## WHAT YOU ARE ASKED TO DO
From the entries below, retype only the lines from the one with "Task: Select the Numerical radio button" through the one with "Expand the 性别 dropdown arrow", exactly as written.

## INPUT MATERIAL
------

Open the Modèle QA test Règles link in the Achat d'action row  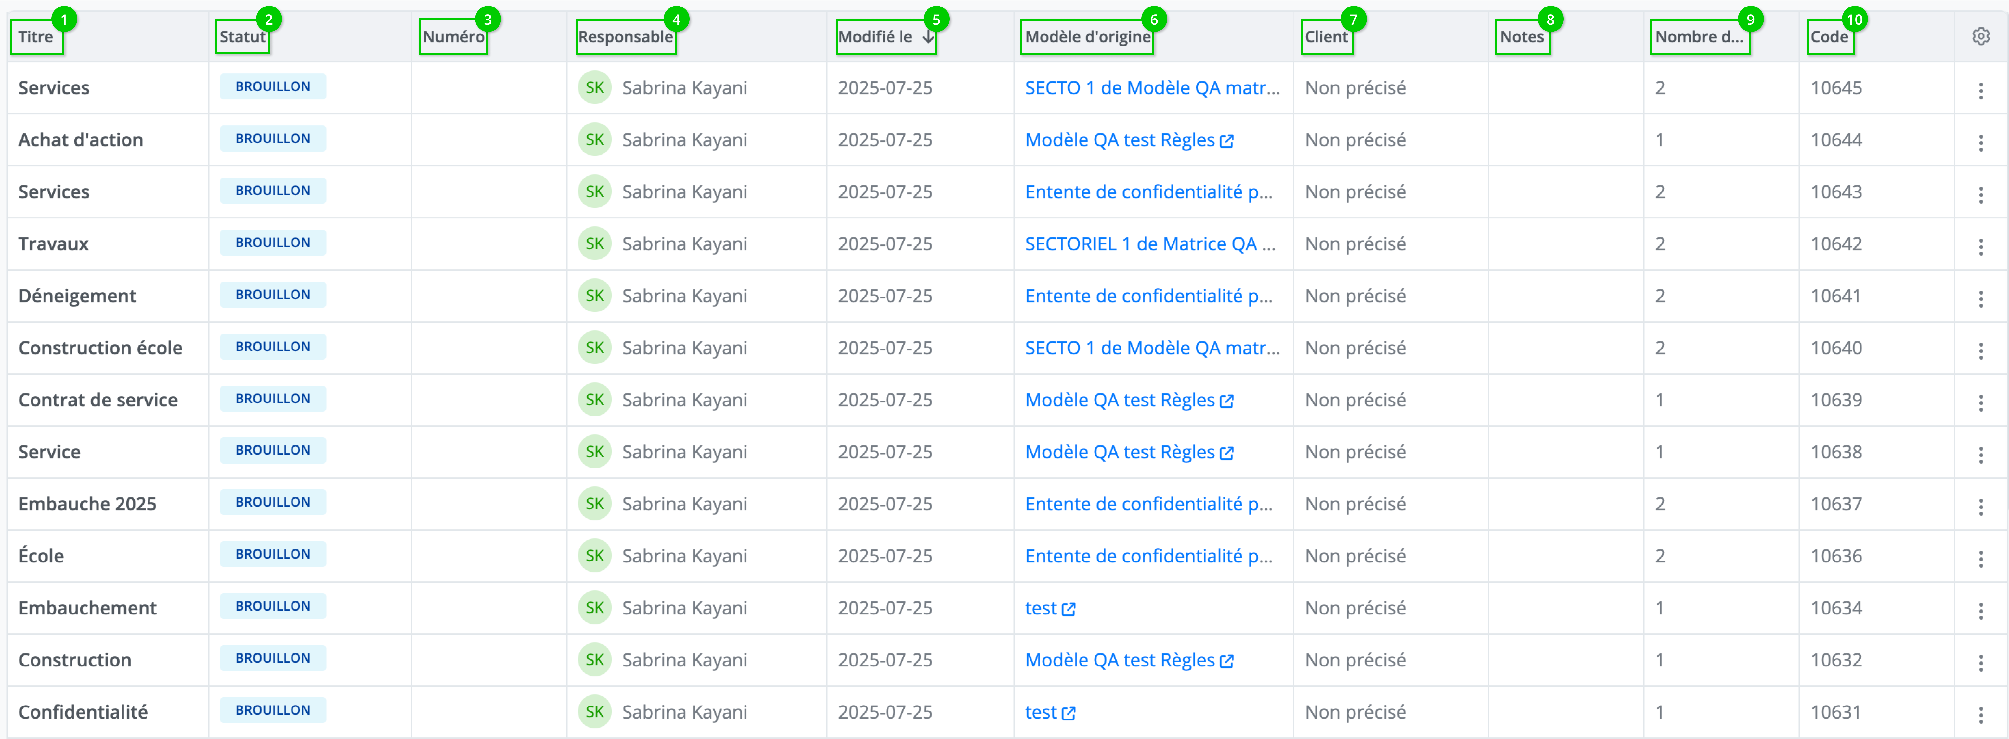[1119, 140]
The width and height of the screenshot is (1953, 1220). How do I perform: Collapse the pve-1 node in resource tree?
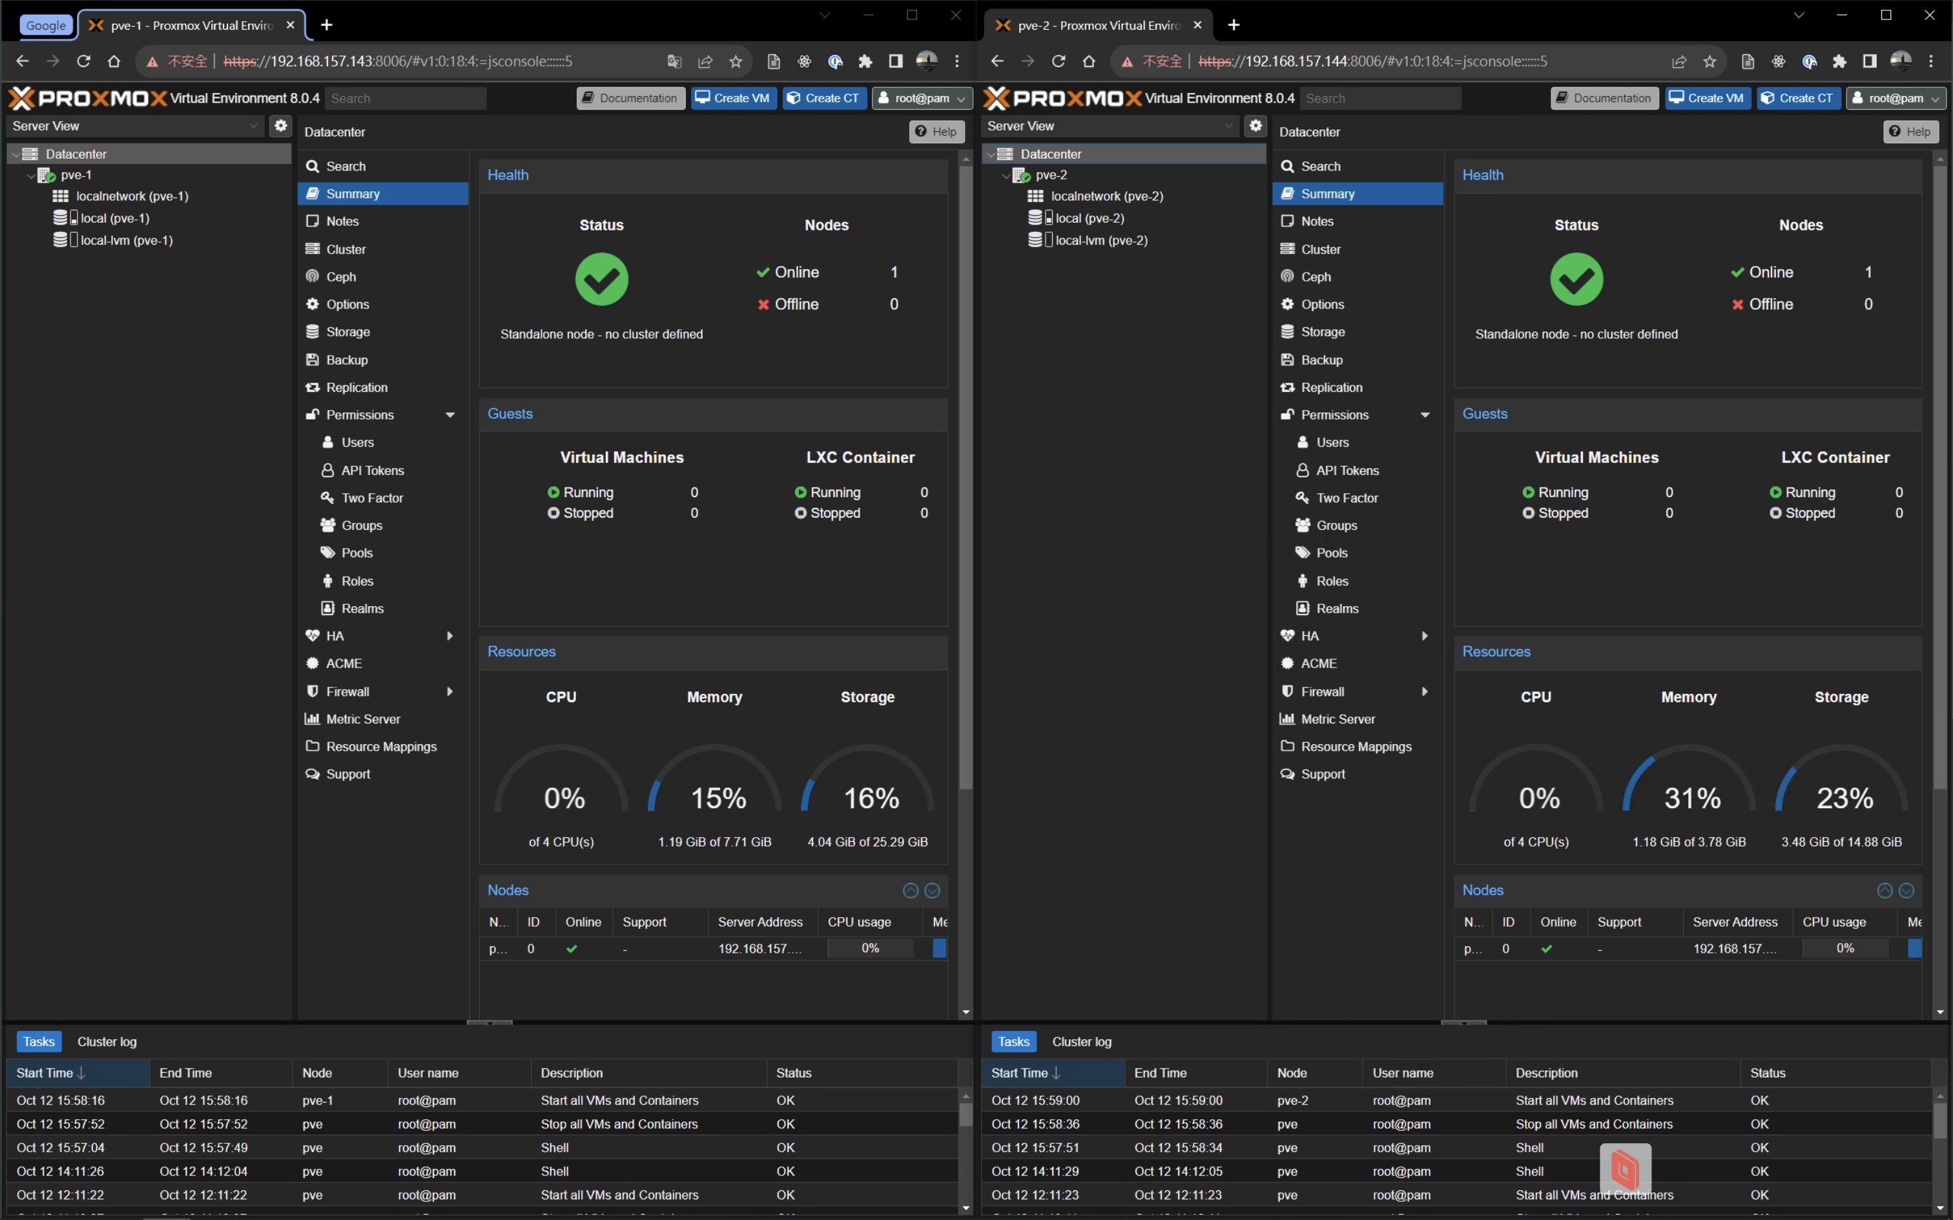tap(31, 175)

------

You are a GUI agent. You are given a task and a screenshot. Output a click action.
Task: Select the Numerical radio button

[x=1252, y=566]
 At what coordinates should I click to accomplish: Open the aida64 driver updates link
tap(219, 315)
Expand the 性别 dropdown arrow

------

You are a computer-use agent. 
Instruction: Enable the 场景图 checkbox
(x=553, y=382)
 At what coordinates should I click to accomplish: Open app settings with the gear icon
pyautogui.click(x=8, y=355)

------

## RESPONSE BOX
Task: Select the Numerical radio button

[x=1252, y=566]
 At what coordinates should I click to accomplish: Open the aida64 driver updates link
tap(219, 315)
Expand the 性别 dropdown arrow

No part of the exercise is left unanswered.